[ruby-core:94171] [Ruby master Bug#16049] optimization for frozen dynamic string literals "#{exp}".dup and +"#{exp}"
From:
eregontp@...
Date:
2019-08-07 10:13:08 UTC
List:
ruby-core #94171
Issue #16049 has been updated by Eregon (Benoit Daloze).
Part of the explanation:
String#freeze never allocates a new String, it just freezes the receiver in place.
String#-@ deduplicates/interns the String, to do so it needs to return a new String instance (unless it's already an interned String, or it cannot be interned because e.g., it has instance variables).

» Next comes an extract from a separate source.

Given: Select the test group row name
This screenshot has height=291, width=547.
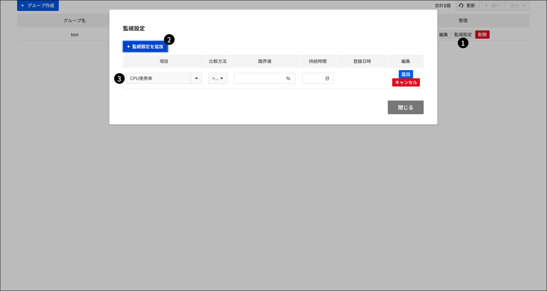Looking at the screenshot, I should click(74, 35).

----------------------------------------
Bug #16049: optimization for frozen dynamic string literals "#{exp}".dup and +"#{exp}"
https://bugs.ruby-lang.org/issues/16049#change-80427
* Author: Dan0042 (Daniel DeLorme)
* Status: Open
* Priority: Normal
* Assignee:
* Target version:
* ruby -v: ruby 2.7.0dev (2019-04-22 trunk 67701) [x86_64-linux]
* Backport: 2.5: UNKNOWN, 2.6: UNKNOWN
----------------------------------------
When the decision was made that `frozen_string_literal: true` should also apply to dynamic string literals, it was mitigated with the following explanation:
> "#{exp}".dup can be optimized so it won’t allocate extra objects like "...".freeze
https://docs.google.com/document/u/1/d/1D0Eo5N7NE_unIySOKG9lVj_eyXf66BQPM4PKp7NvMyQ/pub
However that does not appear to be the case currently.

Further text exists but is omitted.